UPDATE - Issue 39 - Winter 2010
Patient stories: Prostate cancer – a widow’s perspective
It is clearly important that men understand the need to look for warning signs of prostate cancer and undergo regular tests as women have done for breast and cervical cancer for many years; it is part of our lives and no one should feel embarrassed or secretive about it. Most men are too shy to even discuss it. Why is it that more column inches are devoted to breast cancer and the charities that are linked with it than prostate cancer? My husband’s wellbeing was as important to me as mine was to him. A recent survey has suggested that more men than women die from cancer. If that is correct it may relate, in part, to the reluctance of men to check out symptoms and undergo screening tests. They need to understand also that PSA tests are only part of the picture and that physical examinations may be necessary too.

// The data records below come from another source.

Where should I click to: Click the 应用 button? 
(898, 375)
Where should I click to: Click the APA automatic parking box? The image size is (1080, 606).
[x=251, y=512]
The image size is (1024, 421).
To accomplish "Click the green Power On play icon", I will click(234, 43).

But it is not just awareness amongst potential sufferers that needs to be raised; we also need to raise awareness amongst doctors as to how to deal with patients – and their families. I understand that there may be mixed views within the medical profession about the efficacy of PSA tests. A friend’s request to his general practitioner when he asked for a PSA test for insurance purposes was met with ‘Do you really want to know when you are going to die?’ He was diagnosed with inoperable prostate cancer 18 months later. I have seen quite different approaches by consultants. When my husband (who regularly had PSA tests) was diagnosed with prostate cancer he was not offered surgery, which puzzled both him and me for quite a long time. There was a reason for that: he had bone metastases. But no one explained this to us (or why surgery was not an option) until well over a year later when his treatment was transferred to a different consultant who arranged for us to receive a copy of a bone scan report and carefully explained to us the implications. Neither of us had seen this document before and my husband’s general practitioner told me he was unaware of the bone condition until six or seven months after the scan took place. (When my husband’s care was transferred, the entirety of his file was not sent to his new consultant).
No one explained the effect this would have on his body and on our married life
My husband was prescribed hormone treatment. No one explained to him (or to me) the effect that this would have on his body and on our married life. The knowledge that he had a serious illness was bad enough without having to cope with the embarrassment for him of seeing the dramatic changes to his body that resulted from that treatment. Had I known, it would have helped me to help him. No one told us either about the effect of the treatments on bladder and bowel habits or indeed what signs to look for. No one prepared him or me for the situation where incontinence pads and plastic sheets would appear on the shopping list and the extra washing that would be involved. (I have been told the same by others.) This occurred in the face of my asking his first consultant what I could do and the only advice I received from him related to diet. I am not alone in thinking that prostate nurses should be available, like breast care nurses, to help patients and their families with these sensitive issues. A carer’s health can be affected too.
But it is informed advice that we need. A couple of months before my husband died, the press announced the trials for the ‘wonder drug’ aberiterone. The announcements, widely publicised in the press and on the internet, had a deeply concerning effect upon my husband who was faced with understandable and well meaning pressure from members of the family to travel abroad for treatment when his caring consultant was unable to obtain the drug on compassionate grounds. We both knew that he could not travel – he could barely walk to the toilet – and his last weeks, which should have been spent peacefully, receiving good palliative care, were marred by this; at times he was reluctant even to answer the telephone. I hope that aberiterone is the miracle it is proclaimed to be, but we must remember that the tests carried out so far are very small in number and that not everyone can be cured. The medical profession, excited though they may be by the results of such trials, must be cautious (and realistic) when publicising them. False hope is not the wreckage to cling to.
The author wishes to remain anonymous.